Segunda-feira, 24 de Outubro de 2011

Austin Ironman 70.3

I have this love-hate relationship with Austin. Ever since I arrived here - 10 days ago - I've been staying in South Austin, training by myself, riding thru traffic on the roughest roads on the planet and having to ride an hour just to get a 30' swim in because all the pools are so freaking far. I'm hating every moment of training here. But I keep saying to myself.. deal with it, deal with it, deal with it. Same happened in Austin's race, formerly known as Longhorn 70.3.


The swim seemed to have the perfect setup. No sun on your face, nice temperature in the water, good buoys. The pro field that actual showed up kinda surprised me (and most) considering this was such a low-points, super-low prize money 70.3. Still, it's Austin and it's easy to get here. The gun went off at 7:30 AM for pro men and soon I got dropped from the front pack. With the quality of swimmers present, I wasn't surprised at all I couldn't hang with them. I've been lacking motivation to swim as it's hard to push yourself alone. I'm used to swim with some fellas and I've been totally missing that for the last 7 weeks. I lost 2'30secs to the leader. Actually, I thought it would be worse. I was just kinda dissapointed I was out of the water behind Ronnie.

Once on the bike and considering at how fast Cigana rode by me at mile 5, I come to realise being ahead of Ronnie wouldn't have done much difference anyways. I settled in on the second pack of athletes. Other than feeling like I was riding on the worst roads in the state of Texas (not to say the WORLD), I also felt like that it's pointless to announce at the pro meeting to watch out for drafting boxes, distances, cause there were simply no marshals out there on the course. I saw some real and cruel disrespect to all the rules of fair play I usually play and cheerish in this sport. It happened with no concern whatsoever, totally aware that it was not legal. The only concern was constantly looking behind to see if some would show up and call drafting penalties. I won't go any futher here. I haven't race many oficial 70.3 events so I guess this' "normal". Deal with it, deal with it, deal with it. I couldn't believe what it was going on but I just settled back, waiting for someone to show up and see. Not a single marshal motobiker passed on the bike during 56 miles. I got to T2 in 9th.

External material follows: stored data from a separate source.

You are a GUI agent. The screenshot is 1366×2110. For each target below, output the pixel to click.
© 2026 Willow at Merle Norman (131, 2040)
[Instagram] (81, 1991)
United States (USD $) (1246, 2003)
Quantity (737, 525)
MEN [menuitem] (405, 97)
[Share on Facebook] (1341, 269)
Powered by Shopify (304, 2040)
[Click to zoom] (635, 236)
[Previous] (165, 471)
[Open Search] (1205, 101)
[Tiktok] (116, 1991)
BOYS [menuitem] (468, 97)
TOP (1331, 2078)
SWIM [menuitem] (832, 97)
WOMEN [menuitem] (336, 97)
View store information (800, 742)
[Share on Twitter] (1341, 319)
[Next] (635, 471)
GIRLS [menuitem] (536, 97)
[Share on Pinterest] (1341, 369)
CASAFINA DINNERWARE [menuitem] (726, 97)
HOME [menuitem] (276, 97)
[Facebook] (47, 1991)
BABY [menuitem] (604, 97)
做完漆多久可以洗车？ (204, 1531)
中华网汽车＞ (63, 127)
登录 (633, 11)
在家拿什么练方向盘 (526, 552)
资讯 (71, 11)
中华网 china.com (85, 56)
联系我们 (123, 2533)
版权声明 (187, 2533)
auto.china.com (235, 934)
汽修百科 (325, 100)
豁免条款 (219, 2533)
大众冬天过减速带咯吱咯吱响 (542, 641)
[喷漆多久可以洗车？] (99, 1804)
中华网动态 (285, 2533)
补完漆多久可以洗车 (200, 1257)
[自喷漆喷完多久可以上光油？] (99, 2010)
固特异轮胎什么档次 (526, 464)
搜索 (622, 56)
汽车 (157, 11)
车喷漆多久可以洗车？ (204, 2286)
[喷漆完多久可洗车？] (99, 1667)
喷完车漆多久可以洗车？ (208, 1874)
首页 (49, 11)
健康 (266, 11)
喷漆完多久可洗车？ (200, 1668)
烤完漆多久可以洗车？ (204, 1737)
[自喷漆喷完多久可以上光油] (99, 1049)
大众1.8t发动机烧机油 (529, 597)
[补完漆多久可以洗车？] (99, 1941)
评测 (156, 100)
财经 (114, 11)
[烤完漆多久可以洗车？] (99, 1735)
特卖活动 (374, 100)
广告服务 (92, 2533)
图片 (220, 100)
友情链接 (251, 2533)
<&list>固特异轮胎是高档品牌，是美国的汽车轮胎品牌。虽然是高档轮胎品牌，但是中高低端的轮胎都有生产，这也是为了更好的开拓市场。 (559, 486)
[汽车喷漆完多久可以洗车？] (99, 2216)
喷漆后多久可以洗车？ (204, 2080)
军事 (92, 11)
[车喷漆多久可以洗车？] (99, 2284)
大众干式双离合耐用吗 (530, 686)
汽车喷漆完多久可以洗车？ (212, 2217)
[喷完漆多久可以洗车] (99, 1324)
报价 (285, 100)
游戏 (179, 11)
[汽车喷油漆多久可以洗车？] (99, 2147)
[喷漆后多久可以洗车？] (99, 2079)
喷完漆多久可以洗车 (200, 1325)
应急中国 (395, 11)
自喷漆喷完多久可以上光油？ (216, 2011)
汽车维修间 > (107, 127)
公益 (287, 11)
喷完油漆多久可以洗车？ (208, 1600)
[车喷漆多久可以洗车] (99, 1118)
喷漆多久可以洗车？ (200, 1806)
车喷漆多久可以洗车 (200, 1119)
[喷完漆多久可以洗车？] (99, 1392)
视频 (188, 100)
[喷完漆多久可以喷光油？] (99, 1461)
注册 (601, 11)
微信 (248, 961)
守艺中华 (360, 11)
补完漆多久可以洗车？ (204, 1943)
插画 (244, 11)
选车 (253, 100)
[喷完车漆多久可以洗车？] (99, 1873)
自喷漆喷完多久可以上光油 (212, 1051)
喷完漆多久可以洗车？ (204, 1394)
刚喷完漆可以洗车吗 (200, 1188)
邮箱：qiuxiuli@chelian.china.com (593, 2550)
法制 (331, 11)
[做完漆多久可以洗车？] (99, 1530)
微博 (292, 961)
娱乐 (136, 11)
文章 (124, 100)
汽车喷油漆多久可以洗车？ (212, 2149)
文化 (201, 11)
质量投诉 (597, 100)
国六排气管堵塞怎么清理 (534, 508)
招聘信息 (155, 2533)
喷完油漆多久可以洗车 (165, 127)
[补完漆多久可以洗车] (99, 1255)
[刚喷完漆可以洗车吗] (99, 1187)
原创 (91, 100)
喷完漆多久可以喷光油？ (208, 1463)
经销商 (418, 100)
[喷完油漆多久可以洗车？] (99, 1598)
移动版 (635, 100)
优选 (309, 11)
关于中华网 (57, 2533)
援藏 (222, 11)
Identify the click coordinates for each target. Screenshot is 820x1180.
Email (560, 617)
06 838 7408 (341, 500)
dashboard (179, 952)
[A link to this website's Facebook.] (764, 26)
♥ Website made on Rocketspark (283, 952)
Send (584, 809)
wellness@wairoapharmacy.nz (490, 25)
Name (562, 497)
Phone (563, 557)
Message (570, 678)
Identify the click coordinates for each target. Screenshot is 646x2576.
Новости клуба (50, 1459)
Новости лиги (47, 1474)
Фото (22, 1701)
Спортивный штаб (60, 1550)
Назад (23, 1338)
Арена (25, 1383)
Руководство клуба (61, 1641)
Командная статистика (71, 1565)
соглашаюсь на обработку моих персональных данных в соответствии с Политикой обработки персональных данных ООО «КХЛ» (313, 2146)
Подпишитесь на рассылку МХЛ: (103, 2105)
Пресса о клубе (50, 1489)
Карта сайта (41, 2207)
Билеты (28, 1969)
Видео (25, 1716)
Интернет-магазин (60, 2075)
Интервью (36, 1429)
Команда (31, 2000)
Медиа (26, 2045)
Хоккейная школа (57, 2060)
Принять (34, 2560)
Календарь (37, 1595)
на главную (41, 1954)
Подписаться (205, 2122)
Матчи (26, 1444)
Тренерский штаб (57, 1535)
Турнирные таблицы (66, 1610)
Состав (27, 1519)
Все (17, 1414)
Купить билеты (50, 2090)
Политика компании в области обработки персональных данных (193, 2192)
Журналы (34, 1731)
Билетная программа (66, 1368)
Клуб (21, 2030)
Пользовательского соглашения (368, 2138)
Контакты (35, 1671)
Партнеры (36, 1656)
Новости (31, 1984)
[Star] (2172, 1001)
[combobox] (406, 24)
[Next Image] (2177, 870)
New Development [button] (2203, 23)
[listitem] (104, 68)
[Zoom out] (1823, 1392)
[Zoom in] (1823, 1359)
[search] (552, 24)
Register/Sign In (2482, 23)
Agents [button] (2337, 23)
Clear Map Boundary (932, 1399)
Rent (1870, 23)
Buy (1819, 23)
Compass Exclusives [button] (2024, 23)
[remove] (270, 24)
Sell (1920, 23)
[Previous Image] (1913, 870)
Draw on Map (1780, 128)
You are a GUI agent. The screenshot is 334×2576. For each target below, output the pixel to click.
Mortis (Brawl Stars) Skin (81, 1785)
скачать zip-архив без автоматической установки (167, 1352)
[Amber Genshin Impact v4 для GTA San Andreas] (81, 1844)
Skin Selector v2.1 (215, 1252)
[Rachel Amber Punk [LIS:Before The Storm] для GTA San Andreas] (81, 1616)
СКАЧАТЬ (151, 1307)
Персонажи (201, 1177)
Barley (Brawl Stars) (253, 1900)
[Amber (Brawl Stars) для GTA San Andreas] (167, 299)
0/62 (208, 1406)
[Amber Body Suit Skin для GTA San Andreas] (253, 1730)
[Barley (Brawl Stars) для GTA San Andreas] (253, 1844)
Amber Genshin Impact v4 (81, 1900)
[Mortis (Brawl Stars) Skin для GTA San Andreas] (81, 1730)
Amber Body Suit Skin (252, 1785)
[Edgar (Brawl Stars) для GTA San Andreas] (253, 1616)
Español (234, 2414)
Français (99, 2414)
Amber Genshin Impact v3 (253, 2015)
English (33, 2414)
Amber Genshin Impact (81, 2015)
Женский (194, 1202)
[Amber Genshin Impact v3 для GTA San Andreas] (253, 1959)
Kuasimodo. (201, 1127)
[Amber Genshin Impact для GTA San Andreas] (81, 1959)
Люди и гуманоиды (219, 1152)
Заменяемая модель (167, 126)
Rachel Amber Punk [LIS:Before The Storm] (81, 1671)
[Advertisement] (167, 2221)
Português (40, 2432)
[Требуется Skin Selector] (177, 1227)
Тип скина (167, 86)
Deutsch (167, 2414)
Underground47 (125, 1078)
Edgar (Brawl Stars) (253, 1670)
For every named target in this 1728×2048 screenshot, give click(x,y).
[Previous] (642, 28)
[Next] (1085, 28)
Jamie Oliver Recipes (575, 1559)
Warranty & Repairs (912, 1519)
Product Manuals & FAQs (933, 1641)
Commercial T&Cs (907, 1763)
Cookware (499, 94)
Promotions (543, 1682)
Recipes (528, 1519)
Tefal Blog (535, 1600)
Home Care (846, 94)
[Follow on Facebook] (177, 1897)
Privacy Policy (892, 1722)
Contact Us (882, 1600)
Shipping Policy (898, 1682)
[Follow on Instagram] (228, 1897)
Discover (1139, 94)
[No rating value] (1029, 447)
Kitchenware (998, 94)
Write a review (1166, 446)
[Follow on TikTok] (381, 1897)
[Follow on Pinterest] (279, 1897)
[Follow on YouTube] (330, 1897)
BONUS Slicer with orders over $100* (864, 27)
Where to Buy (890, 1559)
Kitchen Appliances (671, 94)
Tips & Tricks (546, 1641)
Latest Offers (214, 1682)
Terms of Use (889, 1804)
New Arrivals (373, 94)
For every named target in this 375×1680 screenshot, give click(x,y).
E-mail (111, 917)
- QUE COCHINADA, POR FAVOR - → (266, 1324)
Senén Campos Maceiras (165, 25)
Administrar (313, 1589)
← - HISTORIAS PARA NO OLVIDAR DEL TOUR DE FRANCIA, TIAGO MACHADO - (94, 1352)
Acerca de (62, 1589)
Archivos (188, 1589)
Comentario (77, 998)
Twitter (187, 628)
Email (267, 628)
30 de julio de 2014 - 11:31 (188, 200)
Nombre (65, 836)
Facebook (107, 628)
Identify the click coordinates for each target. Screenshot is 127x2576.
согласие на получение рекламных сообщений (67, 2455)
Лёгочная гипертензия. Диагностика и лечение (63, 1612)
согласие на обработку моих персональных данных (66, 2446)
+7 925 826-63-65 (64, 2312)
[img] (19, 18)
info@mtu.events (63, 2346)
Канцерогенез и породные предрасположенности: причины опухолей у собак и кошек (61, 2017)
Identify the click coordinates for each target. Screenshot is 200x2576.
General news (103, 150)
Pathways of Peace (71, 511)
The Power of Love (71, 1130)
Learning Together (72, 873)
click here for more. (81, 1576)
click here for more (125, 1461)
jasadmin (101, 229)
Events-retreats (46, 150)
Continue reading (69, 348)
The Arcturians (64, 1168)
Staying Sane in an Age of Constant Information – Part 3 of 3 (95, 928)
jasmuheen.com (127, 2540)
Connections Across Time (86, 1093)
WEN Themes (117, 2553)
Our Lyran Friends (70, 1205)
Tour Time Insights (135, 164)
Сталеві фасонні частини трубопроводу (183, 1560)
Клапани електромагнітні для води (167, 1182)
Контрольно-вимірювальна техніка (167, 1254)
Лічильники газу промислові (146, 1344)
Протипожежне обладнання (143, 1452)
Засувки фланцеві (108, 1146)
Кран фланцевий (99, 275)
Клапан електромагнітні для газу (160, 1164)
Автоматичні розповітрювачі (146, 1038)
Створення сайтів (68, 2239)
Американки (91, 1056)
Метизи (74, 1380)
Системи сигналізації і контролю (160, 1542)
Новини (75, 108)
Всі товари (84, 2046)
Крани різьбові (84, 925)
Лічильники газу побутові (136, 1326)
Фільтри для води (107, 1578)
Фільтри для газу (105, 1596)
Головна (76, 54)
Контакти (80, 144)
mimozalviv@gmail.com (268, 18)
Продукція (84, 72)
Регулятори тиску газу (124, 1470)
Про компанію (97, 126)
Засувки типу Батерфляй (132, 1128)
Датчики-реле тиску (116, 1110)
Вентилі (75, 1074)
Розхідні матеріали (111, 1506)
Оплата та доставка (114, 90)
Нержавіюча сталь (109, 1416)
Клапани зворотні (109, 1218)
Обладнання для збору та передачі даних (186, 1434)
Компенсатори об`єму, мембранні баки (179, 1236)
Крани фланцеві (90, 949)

I took off T2 as fast as I could. Deal with it, deal with it, deal with it. Every second lost on the bike, I had to make up for it anywhere I could. They changed the run course from last year since the drought that Texas went thru made a real mess on the old one. So it was three-loop course which I thought it was pretty challenging. I got no one in sight but felt good and just focused on a high cadence, good hydration as it was getting HOT out there and not going over the roof on the first miles. I remember going thru mile 1 in 5:15 which was about right for the effort I was putting to get away from the "pack" of athletes that rode with me into T2. As the run was an almost out and back on the same road, we could see who was running a few miles ahead of us at a certain point. I saw everyone was pretty far ahead. I did my best to run at a pace that was fast enough were I was going almost out of breath but could hold it for an half-marathon. On a three lap course, I like to give it all on the second one and just hold to my life on loop three. I eventually made a ton of time to the guys just ahead of me and caught back up with Cartmell. I was consistently hitting 5'40 miles but was short on Richie who would finish 5th. With two miles to go I said to myself it was game over, which now I feel like it was just a bad thought. Not that I could have make all the way to 5th but I struggled on the last miles to keep the pace high. My body was reacting to that thought and it started to settle back on the comfort zone when it should have gone to the limit. Ended up 6th overall, with a 1h15 split on a run I paced perfectly. I wish it was 26.2 miles, I'd like to see how would I deal with another half-marathon at that pace. It makes me happy and confident that I'm pretty sure I would have master it.

The guys that finished ahead of me were all just impressive. The swim felt like it's my true weakness, mostly after the colarbone crack in June. The bike was rough and the run was tough and the guys on the Top 5 just made it look like a fast day. It was not. Again, they were impressive.

I feel like 6th is short for what I'm currently capable of and I have all this bad memory from the race. The darkness early in the morning while setting up my bike, the mud on T1, what happened during the bike but not all was bad. I must give a big thumbs up to the quality of the aid-stations and volunteers, the great finish chute inside the arena, the good recovery services and food and the weather (I praise every race it doesn't rain). Still, my "love" for Austin comes from the people I end up hooking up after the races. As in Cap Tex Tri early this year, I got to Maudies on South Lamar for an awesome evening with great people over great mexican food. Thank you Zoot crew for the awesome dinner, Derrick and Kelly Williamson, Caroline Gregory who joined us for dinner and my awesome "hosts" for the weekend in N Austin, Lesley Smith and Gary Metcalf.

ALSO big congrats to Lesley Smith who totally kicked some serious pro ass with her 4th place and Molly Kline who SMASHED the golden boy Jake Jensen on their own Zoot-staff challenge!

Miami Ironman 70.3 to follow. 7 days to get ready & recovered.